6. A method of manufacturing a fuel cell electrode according to any one of claims 1 to 5, comprising the steps of:

preparing the growth base layer on the substrate;

depositing boron atoms on the growth substrate layer by a magnetron sputtering method or a molecular beam epitaxy method to form the boron alkene serving as the catalyst layer;

the boron-containing compound is deposited on the catalyst layer as the protective layer.

7. The method of manufacturing a fuel cell electrode according to claim 6, wherein in the step of forming the boron alkene, boron atoms are deposited on the growth substrate layer by a magnetron sputtering method to form the boron alkene, and a target material used for the magnetron sputtering method includes a boron target.

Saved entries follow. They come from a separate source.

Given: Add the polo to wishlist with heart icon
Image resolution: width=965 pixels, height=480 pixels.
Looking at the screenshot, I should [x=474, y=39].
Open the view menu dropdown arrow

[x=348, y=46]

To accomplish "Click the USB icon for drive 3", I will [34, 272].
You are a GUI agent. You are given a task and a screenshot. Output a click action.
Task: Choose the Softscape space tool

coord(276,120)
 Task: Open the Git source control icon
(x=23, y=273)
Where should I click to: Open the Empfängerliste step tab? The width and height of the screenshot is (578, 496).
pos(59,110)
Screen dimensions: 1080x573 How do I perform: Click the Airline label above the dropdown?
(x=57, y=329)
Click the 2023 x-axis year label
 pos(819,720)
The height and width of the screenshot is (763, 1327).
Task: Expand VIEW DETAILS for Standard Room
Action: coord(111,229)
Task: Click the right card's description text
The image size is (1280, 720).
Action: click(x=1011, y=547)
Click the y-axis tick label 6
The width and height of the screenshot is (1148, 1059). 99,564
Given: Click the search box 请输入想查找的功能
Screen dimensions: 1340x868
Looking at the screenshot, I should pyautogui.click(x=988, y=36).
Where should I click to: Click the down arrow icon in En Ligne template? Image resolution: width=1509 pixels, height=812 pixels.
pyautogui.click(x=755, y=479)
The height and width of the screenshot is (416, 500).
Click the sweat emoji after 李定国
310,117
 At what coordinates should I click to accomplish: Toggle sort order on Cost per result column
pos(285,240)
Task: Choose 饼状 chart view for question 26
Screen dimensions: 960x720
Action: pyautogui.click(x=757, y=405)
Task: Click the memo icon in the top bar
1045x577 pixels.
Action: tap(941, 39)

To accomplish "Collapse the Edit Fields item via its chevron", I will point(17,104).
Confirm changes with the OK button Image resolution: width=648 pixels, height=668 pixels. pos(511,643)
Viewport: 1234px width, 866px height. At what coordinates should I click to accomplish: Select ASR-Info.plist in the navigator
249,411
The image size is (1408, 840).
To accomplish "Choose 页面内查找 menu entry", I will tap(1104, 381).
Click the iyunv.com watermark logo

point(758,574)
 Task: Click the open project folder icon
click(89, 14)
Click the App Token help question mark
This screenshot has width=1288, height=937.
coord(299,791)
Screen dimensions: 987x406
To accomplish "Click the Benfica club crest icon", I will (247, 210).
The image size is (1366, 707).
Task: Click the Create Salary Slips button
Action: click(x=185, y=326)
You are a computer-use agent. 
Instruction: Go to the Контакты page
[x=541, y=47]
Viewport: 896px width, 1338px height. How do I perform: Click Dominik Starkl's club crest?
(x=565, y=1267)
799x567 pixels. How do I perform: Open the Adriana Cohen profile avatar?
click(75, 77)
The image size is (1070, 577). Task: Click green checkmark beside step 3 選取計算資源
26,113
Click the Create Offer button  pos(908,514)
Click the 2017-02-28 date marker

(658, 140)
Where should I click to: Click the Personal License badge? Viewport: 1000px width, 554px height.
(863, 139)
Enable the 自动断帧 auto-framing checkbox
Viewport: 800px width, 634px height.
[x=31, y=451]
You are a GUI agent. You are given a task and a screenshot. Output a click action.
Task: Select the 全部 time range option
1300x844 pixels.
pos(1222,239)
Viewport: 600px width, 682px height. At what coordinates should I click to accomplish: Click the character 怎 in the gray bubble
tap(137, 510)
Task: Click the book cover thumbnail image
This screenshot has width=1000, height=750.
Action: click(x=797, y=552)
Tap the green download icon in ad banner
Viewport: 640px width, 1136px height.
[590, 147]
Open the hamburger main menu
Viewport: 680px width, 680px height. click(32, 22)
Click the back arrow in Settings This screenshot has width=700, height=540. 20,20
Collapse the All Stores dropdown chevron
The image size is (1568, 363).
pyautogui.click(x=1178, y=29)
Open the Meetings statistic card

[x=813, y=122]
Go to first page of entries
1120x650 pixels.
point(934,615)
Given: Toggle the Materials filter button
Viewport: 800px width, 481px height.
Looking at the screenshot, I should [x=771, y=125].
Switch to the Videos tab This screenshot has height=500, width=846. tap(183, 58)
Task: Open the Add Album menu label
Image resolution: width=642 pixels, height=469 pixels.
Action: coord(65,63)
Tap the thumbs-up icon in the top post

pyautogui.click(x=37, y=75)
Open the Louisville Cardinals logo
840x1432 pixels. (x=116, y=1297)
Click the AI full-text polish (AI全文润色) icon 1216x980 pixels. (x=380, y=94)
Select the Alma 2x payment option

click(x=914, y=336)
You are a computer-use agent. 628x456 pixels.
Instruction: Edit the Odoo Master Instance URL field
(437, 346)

8. The method of manufacturing a fuel cell electrode according to claim 7, wherein in the step of forming the boron ene, the temperature in the deposition chamber is controlled to 300 ℃ to 500 ℃; and/or the number of the groups of groups,

in the step of forming the boron alkene, the air pressure in the deposition chamber is controlled to be less than or equal to 1 multiplied by 10 ^-8 Pa; and/or the number of the groups of groups,

in the step of forming the boron alkene, the deposition time is controlled to be 20-60 min.

9. The method for producing a fuel cell electrode according to any one of claims 6 to 8, characterized by further comprising, before depositing the boron-containing compound on the catalyst layer:

the step of preparing the growth substrate layer is repeated one or more times, and the step of preparing the catalyst layer is repeated one or more times, and wherein the growth substrate layer and the catalyst layer are alternately prepared.

10. A fuel cell, characterized by comprising a positive electrode, a negative electrode and a proton exchange membrane, wherein the positive electrode and the negative electrode are respectively arranged on two sides of the proton exchange membrane, and the negative electrode is the fuel cell electrode according to any one of claims 1-5.